Task details: Swap every "Screen dimensions" in the lines below for "Display size" and reproduce all the lines with nothing else altered.

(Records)
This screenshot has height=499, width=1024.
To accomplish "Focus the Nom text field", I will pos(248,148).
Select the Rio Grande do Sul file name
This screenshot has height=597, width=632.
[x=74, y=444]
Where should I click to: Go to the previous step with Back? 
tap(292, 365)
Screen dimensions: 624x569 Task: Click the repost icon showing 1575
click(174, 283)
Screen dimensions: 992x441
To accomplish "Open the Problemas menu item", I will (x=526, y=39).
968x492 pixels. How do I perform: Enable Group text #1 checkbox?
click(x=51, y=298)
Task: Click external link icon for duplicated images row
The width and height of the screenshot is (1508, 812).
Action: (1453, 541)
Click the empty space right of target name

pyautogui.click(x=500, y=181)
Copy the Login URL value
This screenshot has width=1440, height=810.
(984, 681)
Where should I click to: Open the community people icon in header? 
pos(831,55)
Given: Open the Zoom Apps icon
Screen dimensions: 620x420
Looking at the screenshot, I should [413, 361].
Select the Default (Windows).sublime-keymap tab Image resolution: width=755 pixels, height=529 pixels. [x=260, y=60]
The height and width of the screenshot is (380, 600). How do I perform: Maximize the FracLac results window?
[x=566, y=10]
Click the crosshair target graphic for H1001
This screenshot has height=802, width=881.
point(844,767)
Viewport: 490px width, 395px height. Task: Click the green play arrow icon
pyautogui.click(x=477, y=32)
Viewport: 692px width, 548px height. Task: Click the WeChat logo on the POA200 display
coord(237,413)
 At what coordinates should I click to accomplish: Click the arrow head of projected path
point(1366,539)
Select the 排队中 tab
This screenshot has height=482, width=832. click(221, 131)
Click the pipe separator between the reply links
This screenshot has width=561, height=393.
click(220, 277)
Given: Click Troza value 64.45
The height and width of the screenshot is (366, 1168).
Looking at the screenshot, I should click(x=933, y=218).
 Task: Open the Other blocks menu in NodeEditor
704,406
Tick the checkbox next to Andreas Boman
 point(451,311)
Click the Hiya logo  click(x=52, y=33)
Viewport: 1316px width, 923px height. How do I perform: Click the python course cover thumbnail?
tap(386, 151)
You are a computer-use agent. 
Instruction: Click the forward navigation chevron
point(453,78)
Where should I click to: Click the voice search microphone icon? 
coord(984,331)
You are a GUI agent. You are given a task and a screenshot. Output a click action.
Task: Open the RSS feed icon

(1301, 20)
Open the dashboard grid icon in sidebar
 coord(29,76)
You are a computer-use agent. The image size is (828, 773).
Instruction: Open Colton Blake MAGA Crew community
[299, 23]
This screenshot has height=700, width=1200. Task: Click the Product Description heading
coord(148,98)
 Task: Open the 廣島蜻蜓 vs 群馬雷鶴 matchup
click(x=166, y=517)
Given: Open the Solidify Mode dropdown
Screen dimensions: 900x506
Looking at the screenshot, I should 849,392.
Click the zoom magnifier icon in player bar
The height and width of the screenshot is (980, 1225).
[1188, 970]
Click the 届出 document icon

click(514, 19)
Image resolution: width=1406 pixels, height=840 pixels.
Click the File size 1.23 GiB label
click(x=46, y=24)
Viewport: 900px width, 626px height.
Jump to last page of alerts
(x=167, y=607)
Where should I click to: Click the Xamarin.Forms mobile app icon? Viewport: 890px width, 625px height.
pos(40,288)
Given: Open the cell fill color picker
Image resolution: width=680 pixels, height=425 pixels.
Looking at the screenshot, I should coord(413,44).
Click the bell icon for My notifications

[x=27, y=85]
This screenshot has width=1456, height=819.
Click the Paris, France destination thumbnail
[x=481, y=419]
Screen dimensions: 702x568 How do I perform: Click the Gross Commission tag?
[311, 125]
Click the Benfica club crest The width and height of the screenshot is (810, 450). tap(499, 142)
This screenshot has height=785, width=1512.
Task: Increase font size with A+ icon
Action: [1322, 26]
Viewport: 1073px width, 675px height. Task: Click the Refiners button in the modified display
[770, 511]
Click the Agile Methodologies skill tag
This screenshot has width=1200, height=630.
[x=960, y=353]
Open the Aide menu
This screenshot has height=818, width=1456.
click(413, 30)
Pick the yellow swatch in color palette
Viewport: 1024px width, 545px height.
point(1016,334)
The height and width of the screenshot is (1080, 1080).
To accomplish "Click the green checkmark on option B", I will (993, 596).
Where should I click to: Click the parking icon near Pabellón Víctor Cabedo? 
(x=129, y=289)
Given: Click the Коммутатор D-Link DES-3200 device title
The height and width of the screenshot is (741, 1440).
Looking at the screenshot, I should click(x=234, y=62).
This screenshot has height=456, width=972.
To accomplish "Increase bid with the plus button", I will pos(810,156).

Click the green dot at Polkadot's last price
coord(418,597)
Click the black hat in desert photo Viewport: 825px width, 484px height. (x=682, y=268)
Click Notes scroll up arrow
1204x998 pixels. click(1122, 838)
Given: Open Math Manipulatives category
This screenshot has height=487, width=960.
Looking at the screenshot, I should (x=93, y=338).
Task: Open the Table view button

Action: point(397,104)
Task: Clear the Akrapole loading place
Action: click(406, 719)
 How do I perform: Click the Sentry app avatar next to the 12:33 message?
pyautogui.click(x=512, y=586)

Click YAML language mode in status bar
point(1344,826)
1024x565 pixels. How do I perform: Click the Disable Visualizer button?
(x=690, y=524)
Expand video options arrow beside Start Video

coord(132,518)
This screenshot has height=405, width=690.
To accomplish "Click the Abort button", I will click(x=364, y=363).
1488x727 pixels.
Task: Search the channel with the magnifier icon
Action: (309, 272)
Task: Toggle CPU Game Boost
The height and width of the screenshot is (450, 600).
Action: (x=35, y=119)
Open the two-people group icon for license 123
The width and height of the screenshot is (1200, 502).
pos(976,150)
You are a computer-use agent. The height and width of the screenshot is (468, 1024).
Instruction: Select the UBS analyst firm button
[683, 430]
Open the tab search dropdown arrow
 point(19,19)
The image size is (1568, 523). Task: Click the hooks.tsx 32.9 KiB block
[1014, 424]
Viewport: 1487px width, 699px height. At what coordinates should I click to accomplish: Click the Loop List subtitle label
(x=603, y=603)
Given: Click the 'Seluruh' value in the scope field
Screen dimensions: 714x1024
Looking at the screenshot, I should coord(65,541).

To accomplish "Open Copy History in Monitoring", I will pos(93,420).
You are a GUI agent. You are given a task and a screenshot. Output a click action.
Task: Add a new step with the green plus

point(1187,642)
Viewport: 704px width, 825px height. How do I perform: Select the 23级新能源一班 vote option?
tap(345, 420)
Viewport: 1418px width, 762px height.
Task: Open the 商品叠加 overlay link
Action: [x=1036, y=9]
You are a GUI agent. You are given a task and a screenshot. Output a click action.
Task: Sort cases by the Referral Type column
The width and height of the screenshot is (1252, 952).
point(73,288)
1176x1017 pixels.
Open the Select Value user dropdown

Completed task:
This screenshot has height=499, width=1024.
To accomplish "Focus the Nom text field", I will pos(248,148).
Select the Rio Grande do Sul file name
This screenshot has height=597, width=632.
[x=74, y=444]
Where should I click to: Go to the previous step with Back? 
tap(292, 365)
Display size: 624x569 Task: Click the repost icon showing 1575
click(174, 283)
Display size: 992x441
To accomplish "Open the Problemas menu item", I will (x=526, y=39).
968x492 pixels. How do I perform: Enable Group text #1 checkbox?
click(x=51, y=298)
Task: Click external link icon for duplicated images row
The width and height of the screenshot is (1508, 812).
Action: (1453, 541)
Click the empty space right of target name

pyautogui.click(x=500, y=181)
Copy the Login URL value
This screenshot has width=1440, height=810.
(984, 681)
Where should I click to: Open the community people icon in header? 
pos(831,55)
Given: Open the Zoom Apps icon
Display size: 620x420
Looking at the screenshot, I should [413, 361].
Select the Default (Windows).sublime-keymap tab Image resolution: width=755 pixels, height=529 pixels. [x=260, y=60]
The height and width of the screenshot is (380, 600). How do I perform: Maximize the FracLac results window?
[x=566, y=10]
Click the crosshair target graphic for H1001
This screenshot has height=802, width=881.
point(844,767)
Viewport: 490px width, 395px height. Task: Click the green play arrow icon
pyautogui.click(x=477, y=32)
Viewport: 692px width, 548px height. Task: Click the WeChat logo on the POA200 display
coord(237,413)
 At what coordinates should I click to accomplish: Click the arrow head of projected path
point(1366,539)
Select the 排队中 tab
This screenshot has height=482, width=832. click(221, 131)
Click the pipe separator between the reply links
This screenshot has width=561, height=393.
click(220, 277)
Given: Click Troza value 64.45
The height and width of the screenshot is (366, 1168).
Looking at the screenshot, I should click(x=933, y=218).
 Task: Open the Other blocks menu in NodeEditor
704,406
Tick the checkbox next to Andreas Boman
 point(451,311)
Click the Hiya logo  click(x=52, y=33)
Viewport: 1316px width, 923px height. How do I perform: Click the python course cover thumbnail?
tap(386, 151)
You are a computer-use agent. 
Instruction: Click the forward navigation chevron
point(453,78)
Where should I click to: Click the voice search microphone icon? 
coord(984,331)
You are a GUI agent. You are given a task and a screenshot. Output a click action.
Task: Open the RSS feed icon

(1301, 20)
Open the dashboard grid icon in sidebar
 coord(29,76)
You are a computer-use agent. The image size is (828, 773).
Instruction: Open Colton Blake MAGA Crew community
[299, 23]
This screenshot has height=700, width=1200. Task: Click the Product Description heading
coord(148,98)
 Task: Open the 廣島蜻蜓 vs 群馬雷鶴 matchup
click(x=166, y=517)
Given: Open the Solidify Mode dropdown
Display size: 900x506
Looking at the screenshot, I should 849,392.
Click the zoom magnifier icon in player bar
The height and width of the screenshot is (980, 1225).
[1188, 970]
Click the 届出 document icon

click(514, 19)
Image resolution: width=1406 pixels, height=840 pixels.
Click the File size 1.23 GiB label
click(x=46, y=24)
Viewport: 900px width, 626px height.
Jump to last page of alerts
(x=167, y=607)
Where should I click to: Click the Xamarin.Forms mobile app icon? Viewport: 890px width, 625px height.
pos(40,288)
Given: Open the cell fill color picker
Image resolution: width=680 pixels, height=425 pixels.
Looking at the screenshot, I should coord(413,44).
Click the bell icon for My notifications

[x=27, y=85]
This screenshot has width=1456, height=819.
Click the Paris, France destination thumbnail
[x=481, y=419]
Display size: 702x568 How do I perform: Click the Gross Commission tag?
[311, 125]
Click the Benfica club crest The width and height of the screenshot is (810, 450). tap(499, 142)
This screenshot has height=785, width=1512.
Task: Increase font size with A+ icon
Action: [1322, 26]
Viewport: 1073px width, 675px height. Task: Click the Refiners button in the modified display
[770, 511]
Click the Agile Methodologies skill tag
This screenshot has width=1200, height=630.
[x=960, y=353]
Open the Aide menu
This screenshot has height=818, width=1456.
click(413, 30)
Pick the yellow swatch in color palette
Viewport: 1024px width, 545px height.
point(1016,334)
The height and width of the screenshot is (1080, 1080).
To accomplish "Click the green checkmark on option B", I will (993, 596).
Where should I click to: Click the parking icon near Pabellón Víctor Cabedo? 
(x=129, y=289)
Given: Click the Коммутатор D-Link DES-3200 device title
The height and width of the screenshot is (741, 1440).
Looking at the screenshot, I should click(x=234, y=62).
This screenshot has height=456, width=972.
To accomplish "Increase bid with the plus button", I will pos(810,156).

Click the green dot at Polkadot's last price
coord(418,597)
Click the black hat in desert photo Viewport: 825px width, 484px height. (x=682, y=268)
Click Notes scroll up arrow
1204x998 pixels. click(1122, 838)
Given: Open Math Manipulatives category
This screenshot has height=487, width=960.
Looking at the screenshot, I should (x=93, y=338).
Task: Open the Table view button

Action: point(397,104)
Task: Clear the Akrapole loading place
Action: click(406, 719)
 How do I perform: Click the Sentry app avatar next to the 12:33 message?
pyautogui.click(x=512, y=586)

Click YAML language mode in status bar
point(1344,826)
1024x565 pixels. How do I perform: Click the Disable Visualizer button?
(x=690, y=524)
Expand video options arrow beside Start Video

coord(132,518)
This screenshot has height=405, width=690.
To accomplish "Click the Abort button", I will click(x=364, y=363).
1488x727 pixels.
Task: Search the channel with the magnifier icon
Action: (309, 272)
Task: Toggle CPU Game Boost
The height and width of the screenshot is (450, 600).
Action: (x=35, y=119)
Open the two-people group icon for license 123
The width and height of the screenshot is (1200, 502).
pos(976,150)
You are a computer-use agent. The height and width of the screenshot is (468, 1024).
Instruction: Select the UBS analyst firm button
[683, 430]
Open the tab search dropdown arrow
 point(19,19)
The image size is (1568, 523). Task: Click the hooks.tsx 32.9 KiB block
[1014, 424]
Viewport: 1487px width, 699px height. At what coordinates should I click to accomplish: Click the Loop List subtitle label
(x=603, y=603)
Given: Click the 'Seluruh' value in the scope field
Display size: 714x1024
Looking at the screenshot, I should coord(65,541).

To accomplish "Open Copy History in Monitoring", I will pos(93,420).
You are a GUI agent. You are given a task and a screenshot. Output a click action.
Task: Add a new step with the green plus

point(1187,642)
Viewport: 704px width, 825px height. How do I perform: Select the 23级新能源一班 vote option?
tap(345, 420)
Viewport: 1418px width, 762px height.
Task: Open the 商品叠加 overlay link
Action: [x=1036, y=9]
You are a GUI agent. You are given a task and a screenshot. Output a click action.
Task: Sort cases by the Referral Type column
The width and height of the screenshot is (1252, 952).
point(73,288)
1176x1017 pixels.
Open the Select Value user dropdown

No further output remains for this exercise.